Early in our stay, a nice woman came by with a rolling computer cart asking about our insurance. We gave her our info, and she asked some other standard questions.
One question was difficult to answer. It was about my husband's race.
The options were : White/Caucasian, Black/African descent, Asian descent, and other.
Then there was the question of ethnicity: it was an open fill-in the blank instead of choosing from a list.
We were at a loss at how to respond.
My husband is Boricua, a Puerto Rican colonial mix of European, African, and Taino ancestors. Looking at him, he might be light-skinned African-American, he might be Filipino, he might be Samoan or Pacific Islander.
His first response to the lady's question about race was "I'm Hispanic, Latino." That wasn't an option for race.
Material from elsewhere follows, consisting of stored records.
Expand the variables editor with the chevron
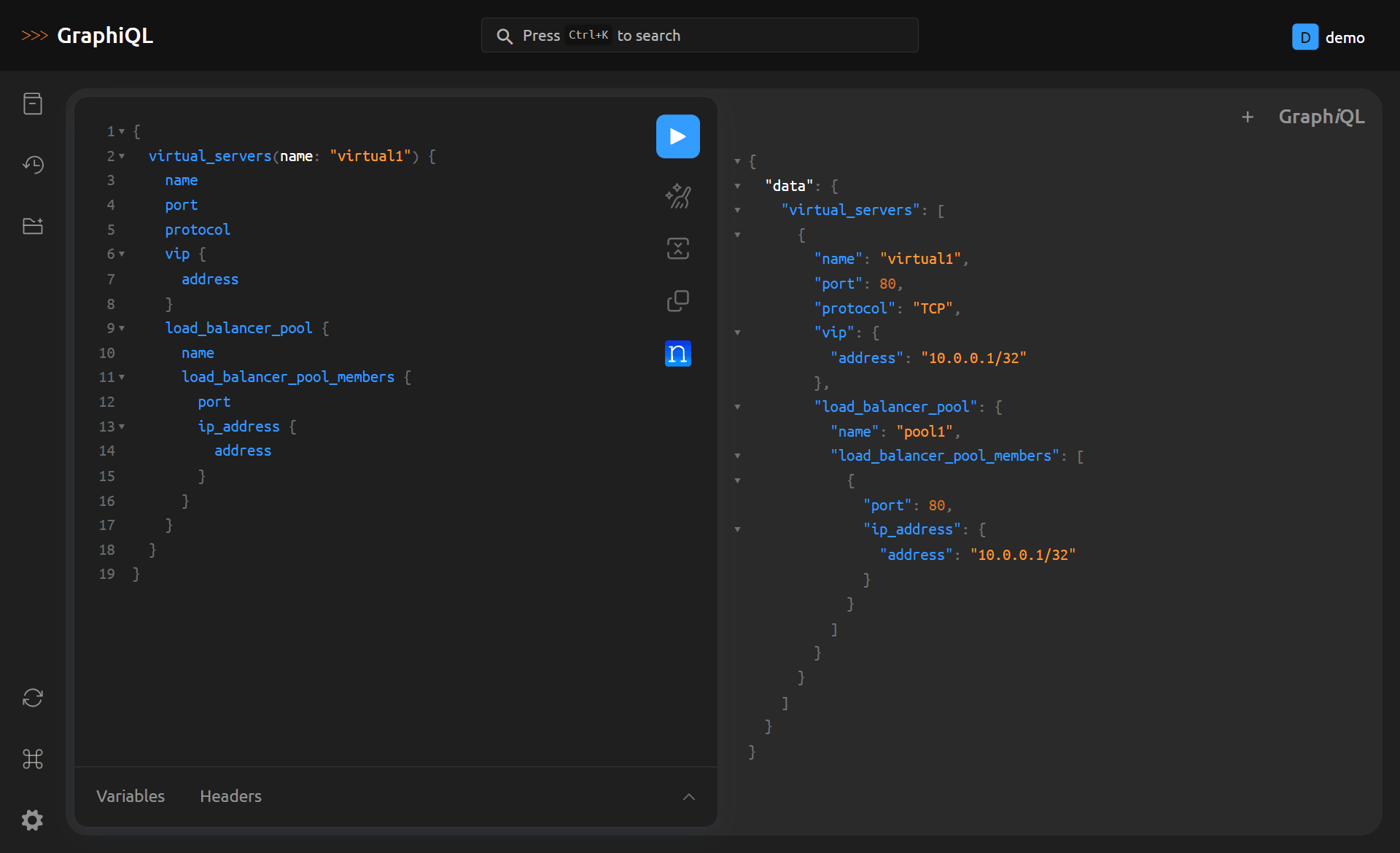 point(688,797)
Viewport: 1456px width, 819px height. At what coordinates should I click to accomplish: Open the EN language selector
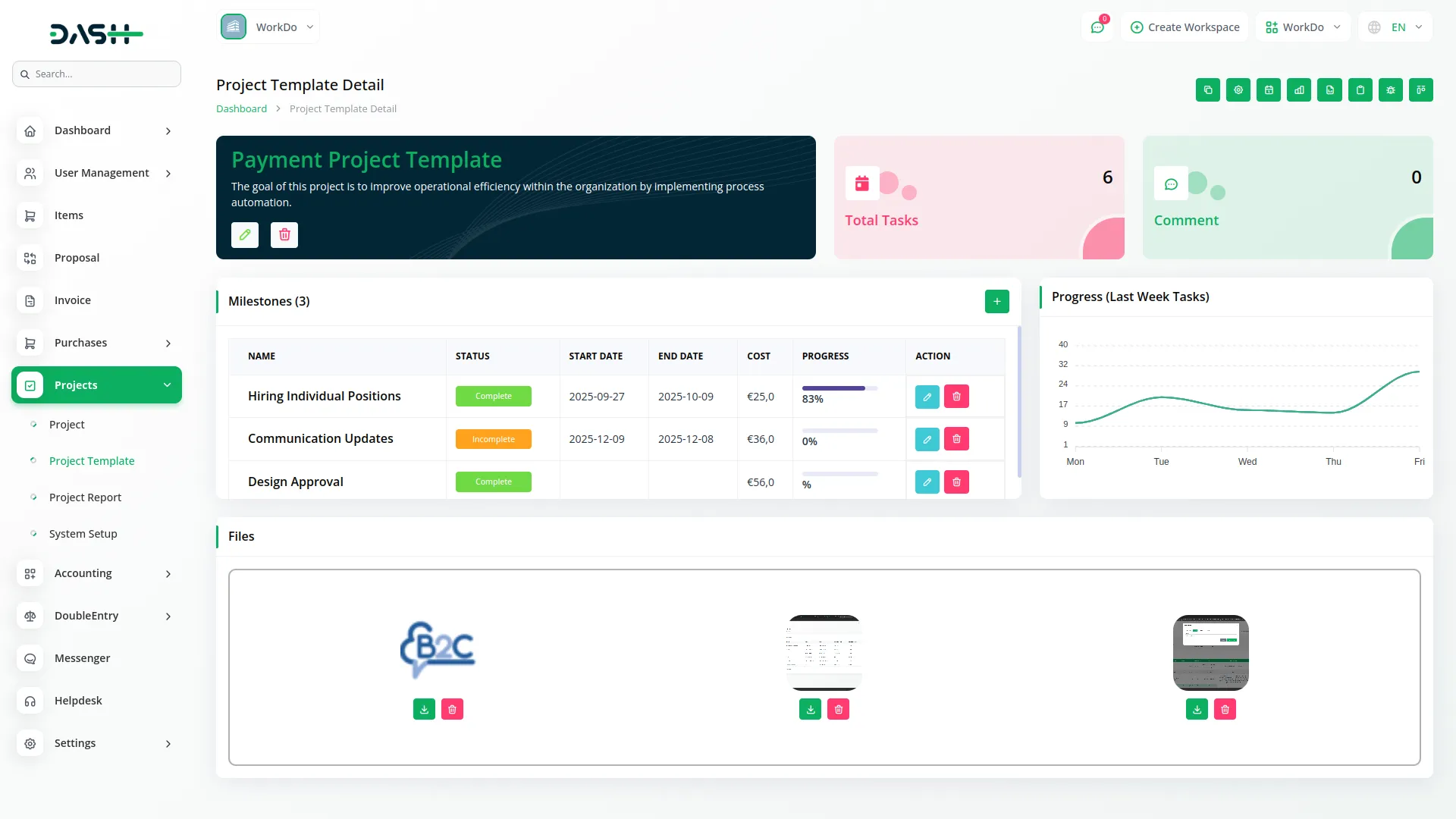coord(1395,27)
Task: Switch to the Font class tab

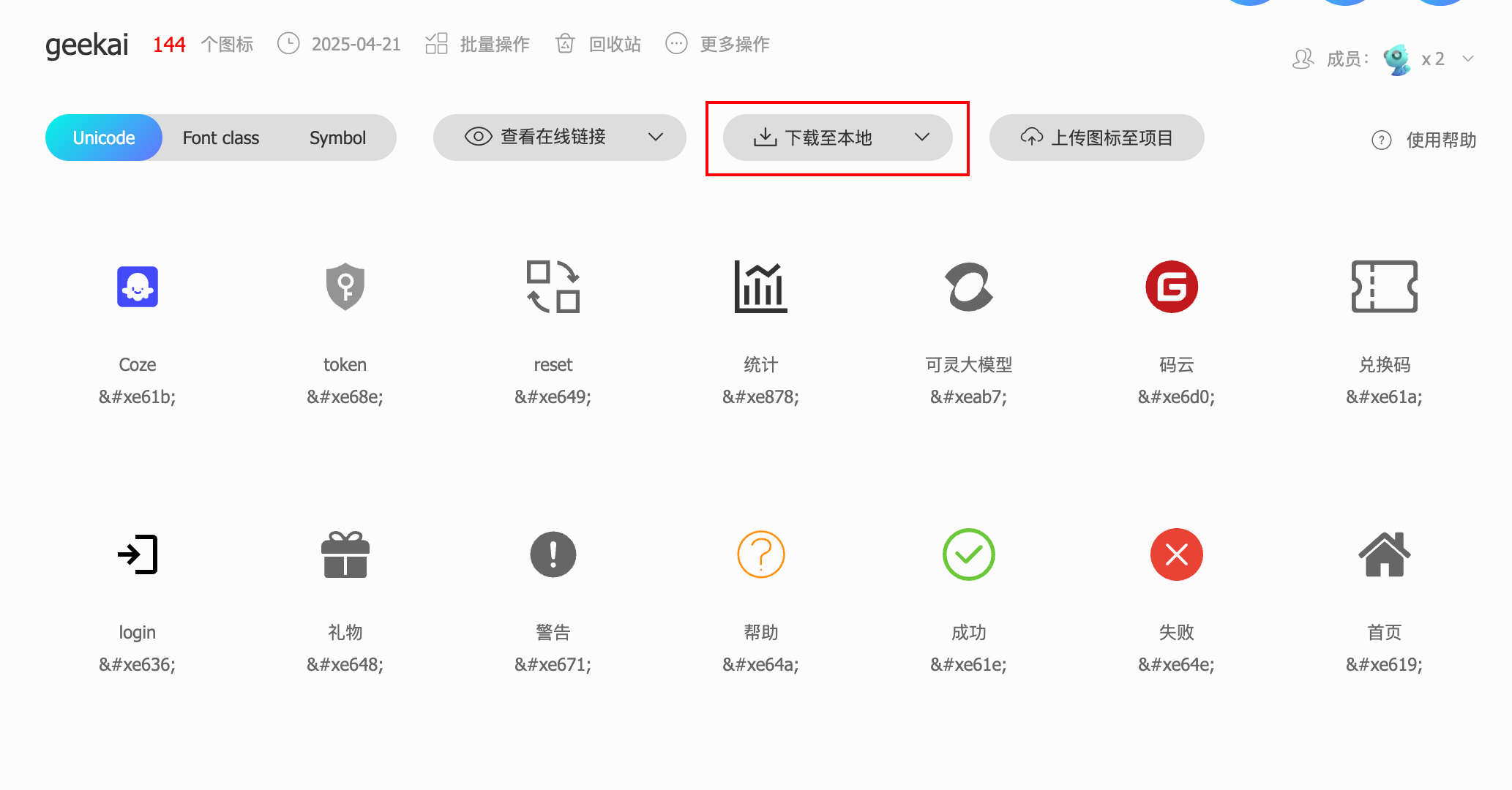Action: click(221, 137)
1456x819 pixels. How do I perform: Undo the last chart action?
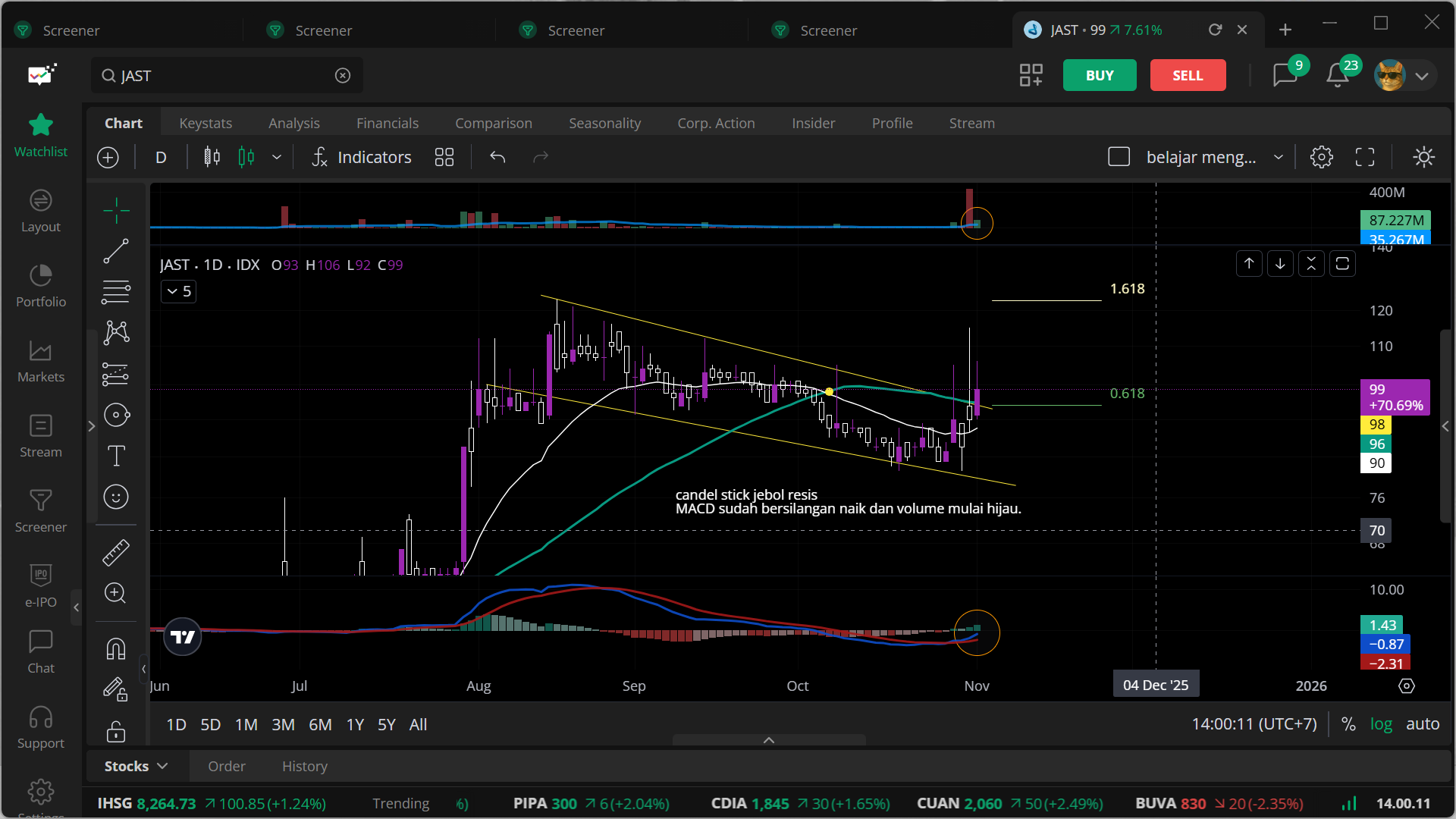pyautogui.click(x=497, y=157)
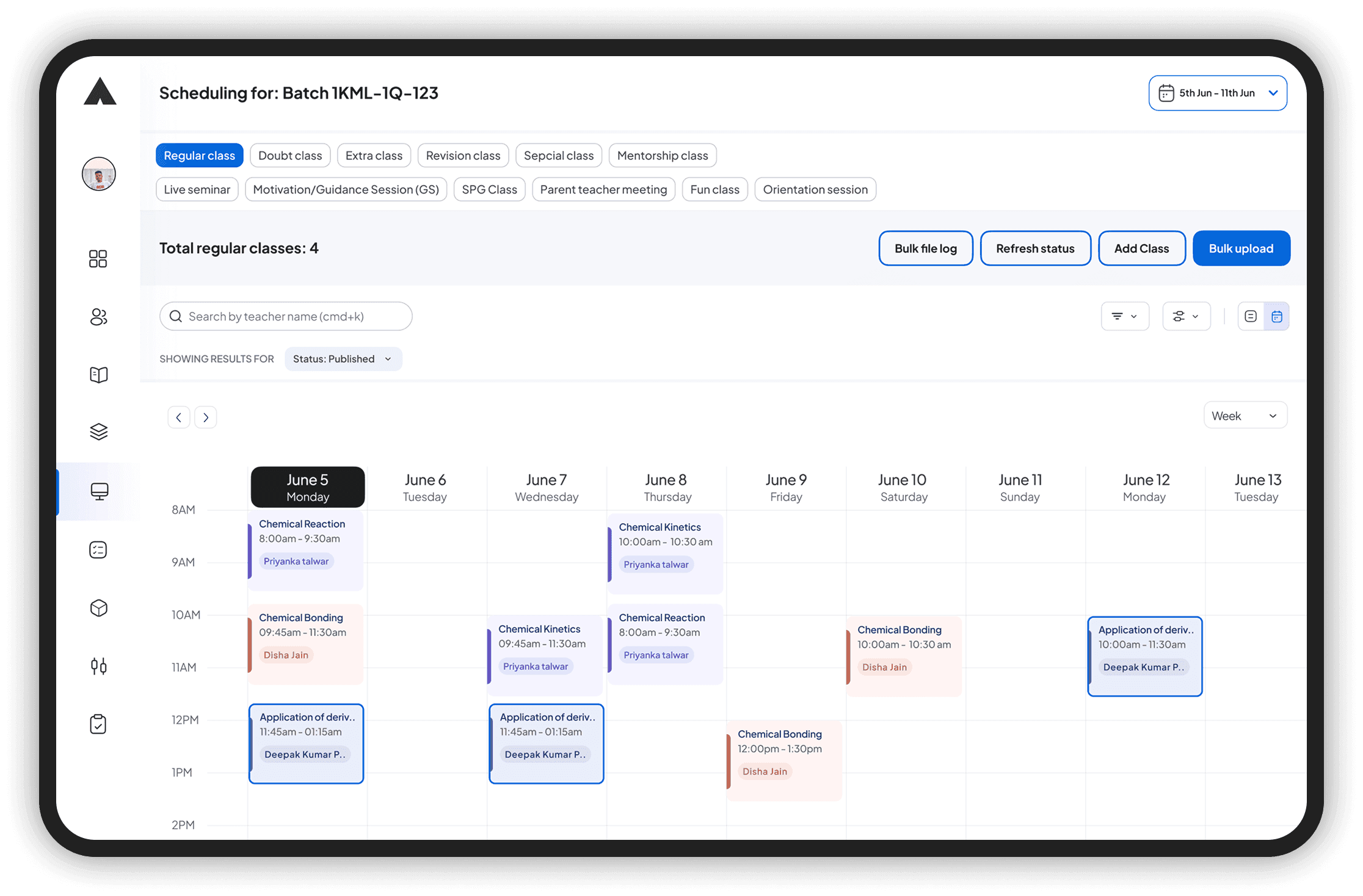Select the Revision class tab
Viewport: 1363px width, 896px height.
click(x=463, y=156)
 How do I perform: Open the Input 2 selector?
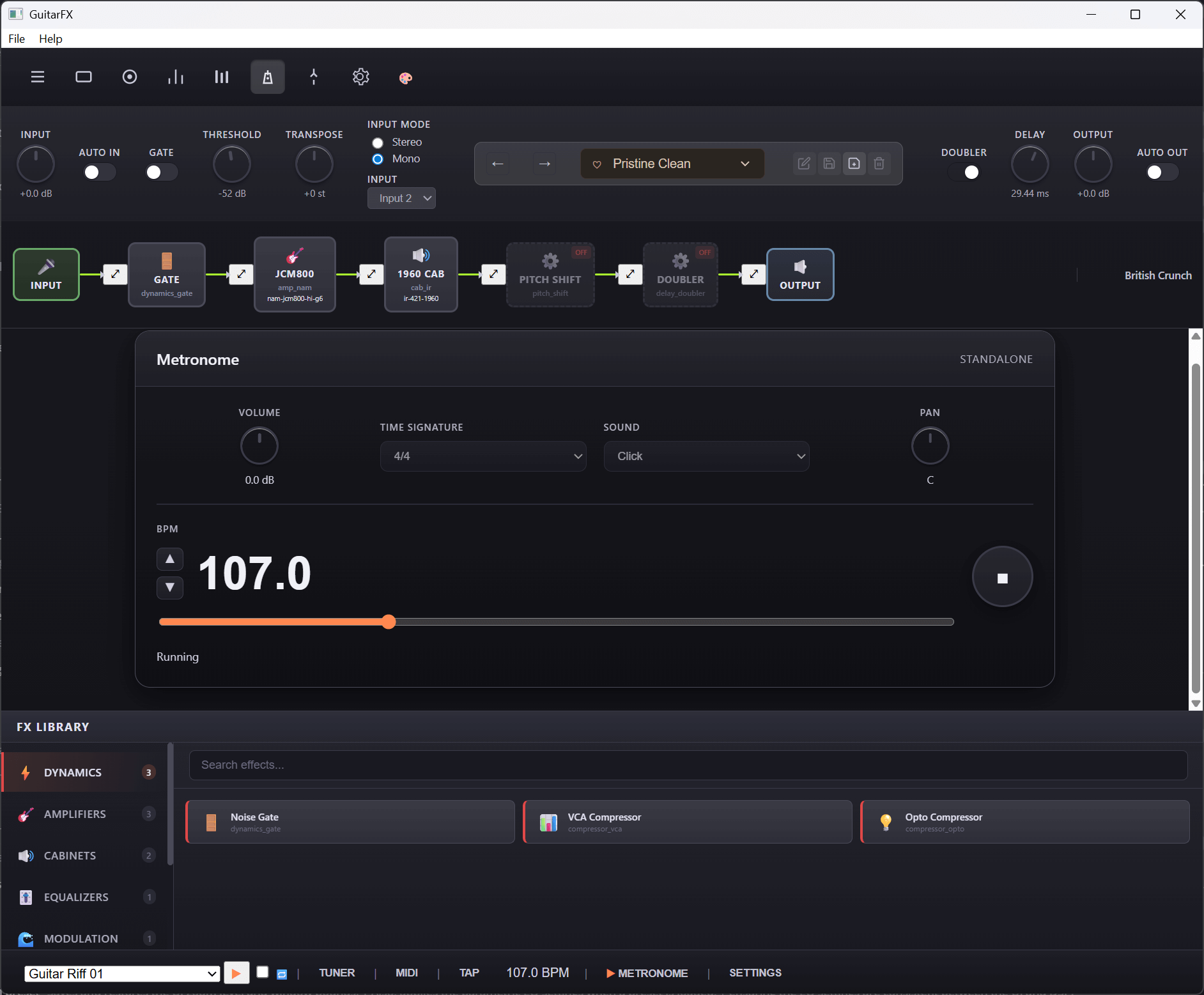point(401,198)
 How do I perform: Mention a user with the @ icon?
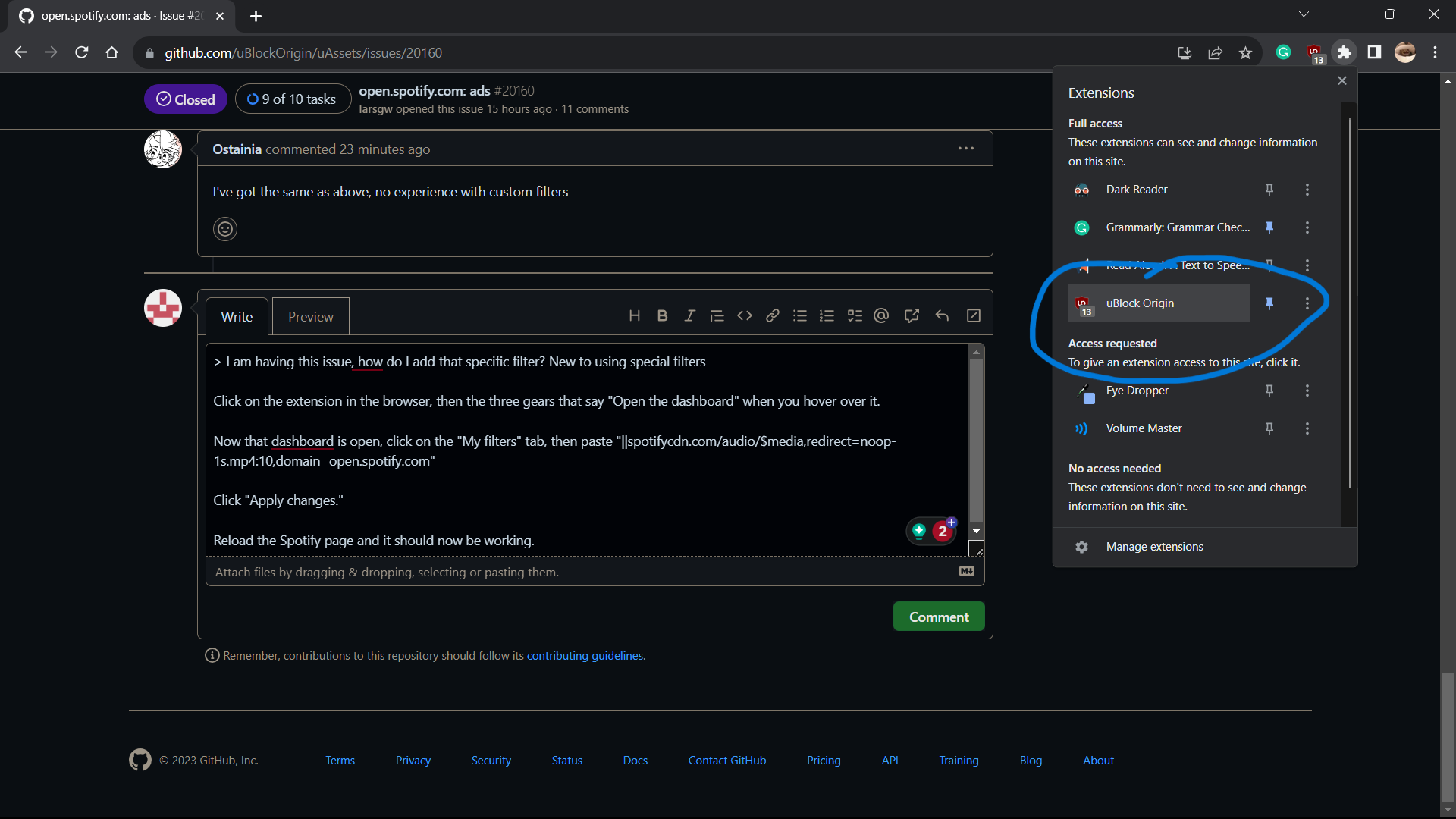880,315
How about "Other" for race, "Hispanic" for ethnicity? No, her supervisor had criticized her for that. How did other Latinos usually respond? As either white or black, with Hispanic as ethnicity.
The woman with the cart said her supervisor suggested she simply make her best guess as to the patient's race/ethnicity, but she was appalled at that suggestion. It's not always obvious.
I have a friend who has a Japanese grandparents, a Russian surname, and was brought up in Brazil and considers herself Hispanic.
Sometimes the race question is fairly easy - I'm a pretty standard Irish-American white person. But for an increasing large portion of society it's not obvious, not easy to select one.
Race is more than where we come from or who our ancestors are, but how we self-identify and how others perceive us.
I'm thinking about this especially in light of violence towards young black men, who because of their appearance are perceived as threats; in light of violence towards transgendered persons because somehow their appearance is seen as a threat; in light of how we discount all sorts of people we perceive as "other," as different from ourselves.
One of my Puerto Rican friends is dating a man of Haitian descent. Her family doesn't want to meet him because he's "black." Her family certainly has African ancestors, but because his skin is darker than theirs, he's to be set apart and scorned.
The nice lady with the cart needed a one-size fits all answer to fill out her form, probably to meet state reporting requirements. My husband eventually chose black/Hispanic. He doesn't really self-identify as black, but he doesn't really self-identify as white either.
Are you multi-racial, multi-ethnic? How do you respond when questions like this come up?